#### AUSGEWÄHLTER AUSZUG
Justizburg und Knast

Berlin hat elf Amts­ge­richte, die zwar nach Bezir­ken benannt sind, aber deren Zustän­dig­keits­be­rei­che nicht mit denen iden­tisch sind. So ist das Amts­ge­richt Char­lot­ten­burg zentra­les Regis­ter­ge­richt für das Land Berlin, in dem Handels‑, Partnerschafts‑, Vereins- und Genos­sen­schafts­re­gis­ter für die ganze Stadt geführt werden.
1897 bezog es das Gebäude am neu ange­leg­ten Amts­ge­richts­platz. Geplant von den Archi­tek­ten Poetsch und Clasen im Stil des Märki­schen Barock bestand es damals nur auf der zur Platz hin zeigen­den Stirn­seite sowie zwei Seiten­flü­geln an der Holt­zen­dorff- und der Suarez­straße. Erst 1921, also mehr als zwan­zig Jahre später, kam der Neubau hinzu, der im glei­chem Stil errich­tet wurde und nun den gesam­ten Block einnahm. Mit dem Neubau wurde die Kapa­zi­tät des Gebäu­des auf das Drei­fa­che erhöht. Durch zwei Quer­ge­bäude im Inne­ren des Komple­xes entstan­den drei Höfe.

#### AUFGABE
Stimmen die folgenden Aussagen mit dem Auszug über das Amtsgericht Charlottenburg überein? Beantworte jede mit Ja oder Nein und belege sie mit den entscheidenden Worten des Auszugs in wörtlichem Zitat: (a) Das Amtsgericht Charlottenburg ist das zentrale Registergericht für ganz Berlin. (b) Der Neubau von 1921 wurde in einem anderen Stil errichtet als das ursprüngliche Gebäude. (c) Durch den Neubau verdoppelte sich die Kapazität des Gebäudes.

#### BEREITGESTELLTE DATEN

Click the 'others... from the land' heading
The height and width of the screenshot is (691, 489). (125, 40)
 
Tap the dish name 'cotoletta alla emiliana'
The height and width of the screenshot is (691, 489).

#### LÖSUNG
(a) Ja: „zentra­les Regis­ter­ge­richt für das Land Berlin“
(b) Nein: „der im glei­chem Stil errich­tet wurde“
(c) Nein: „die Kapa­zi­tät des Gebäu­des auf das Drei­fa­che erhöht“